GIVEN TASK:
Rewrite the stretch from the line containing "The image size is (1024, 708)." through the line containing "Click the New" with "section" substituted for "category", leaving everything else unchanged. Give only those lines.

INPUT MATERIAL:
>>>
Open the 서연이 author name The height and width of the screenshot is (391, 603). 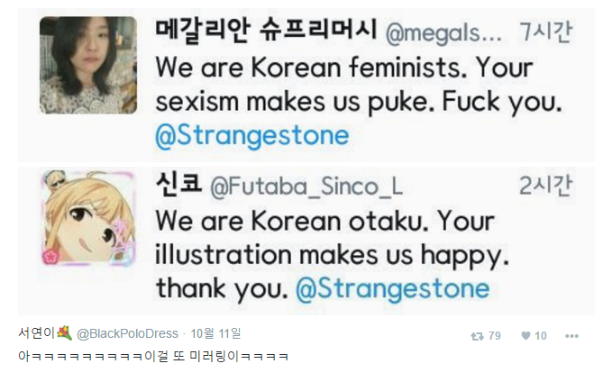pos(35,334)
<<<
>>>
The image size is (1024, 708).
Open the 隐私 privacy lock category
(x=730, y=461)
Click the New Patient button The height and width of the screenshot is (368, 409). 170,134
<<<
>>>
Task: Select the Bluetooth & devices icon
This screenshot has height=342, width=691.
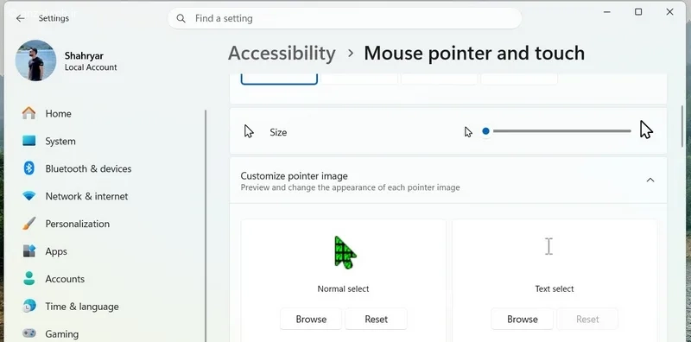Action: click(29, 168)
<<<
WRITTEN ANSWER:
The image size is (1024, 708).
Open the 隐私 privacy lock section
(x=730, y=461)
Click the New Patient button The height and width of the screenshot is (368, 409). 170,134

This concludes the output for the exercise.